Top Ten Hardcover Bestsellers from the New York Times for the week of October 5th.
Top Ten Hardcover Bestsellers from the New York Times for the week of October 5th.
Wife 22 by Melanie Gideon is a very funny novel about a woman in a midlife crisis who agrees to anonymously participate in a survey about marital happiness. Between her obsessive connections to Facebook, Google searches and the survey, this married mother of two gets caught between reality and fantasy, and discovers things both enlightening and world-rocking.
*Optioned by Working Title in a major film deal.
Seating Arrangements by Maggie Shispstead. Winn Van Meter is heading for his family’s retreat on the pristine New England island of Waskeke. Wedding plans are being finalized as his daughter prepares to marry the father of her unborn child. Shipstead cleverly weaves a tale of who’s who, boozy parties, disappointing houseguests and ultimately, what really matters.
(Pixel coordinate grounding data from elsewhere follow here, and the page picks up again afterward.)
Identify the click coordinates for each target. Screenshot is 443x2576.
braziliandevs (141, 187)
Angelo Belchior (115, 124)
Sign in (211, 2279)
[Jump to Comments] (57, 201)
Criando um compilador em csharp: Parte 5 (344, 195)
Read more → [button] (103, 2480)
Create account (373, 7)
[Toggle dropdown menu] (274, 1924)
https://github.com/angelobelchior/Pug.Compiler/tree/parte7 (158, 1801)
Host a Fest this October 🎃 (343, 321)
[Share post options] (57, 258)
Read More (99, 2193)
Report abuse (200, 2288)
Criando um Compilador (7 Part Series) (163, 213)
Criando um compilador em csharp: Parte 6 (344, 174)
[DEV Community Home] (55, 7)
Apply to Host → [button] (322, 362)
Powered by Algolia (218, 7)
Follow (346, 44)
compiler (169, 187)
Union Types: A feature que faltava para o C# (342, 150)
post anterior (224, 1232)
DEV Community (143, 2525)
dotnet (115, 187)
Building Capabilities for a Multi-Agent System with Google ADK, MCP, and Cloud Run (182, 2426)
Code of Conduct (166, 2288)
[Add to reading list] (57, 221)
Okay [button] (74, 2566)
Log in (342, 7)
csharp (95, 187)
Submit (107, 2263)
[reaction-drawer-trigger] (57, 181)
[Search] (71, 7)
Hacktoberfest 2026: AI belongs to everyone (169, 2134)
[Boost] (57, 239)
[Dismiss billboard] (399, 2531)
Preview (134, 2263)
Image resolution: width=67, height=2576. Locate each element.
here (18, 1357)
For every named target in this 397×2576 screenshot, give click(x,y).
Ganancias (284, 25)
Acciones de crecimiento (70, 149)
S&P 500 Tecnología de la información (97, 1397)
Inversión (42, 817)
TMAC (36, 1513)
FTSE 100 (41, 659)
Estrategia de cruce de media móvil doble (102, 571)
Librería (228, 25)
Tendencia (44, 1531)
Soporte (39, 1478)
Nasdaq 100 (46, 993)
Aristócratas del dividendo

The Red House by Mark Haddon. The Red House is a domestic drama set in England where every character is coming to terms with something or experiencing a revelation. Eight people who hardly know each other, though some are related, are stuck together for a week in the countryside. There are infatuations, quarrels, jealousies, undercurrents and alliances.
Translated from the Swedish
Drowned by Therese Bohman is set in the idyllic countryside during a short-lived Swedish summer, gets under your skin from the first page, creating an atmosphere of foreboding in which even the aroma of coffee becomes ominous. The story seems simple, but the reader will hold their breath wondering who did it and why.
So Pretty It Hurts by Kate White. Bailey Weggins, the thirty-something, true crime journalist featured in Kate White’s murder mysteries investigates and writes for Buzz, a leading celebrity magazine. She is invited to a weekend party in a music mogul’s mansion in upstate New York. The guest list has plenty of celebrities and plenty of problems. The relaxing weekend getaway turns out to be more like an Agatha Christie whodunit. In So Pretty It Hurts, Bailey once again finds herself a moving target—running closer to the truth and farther from safety.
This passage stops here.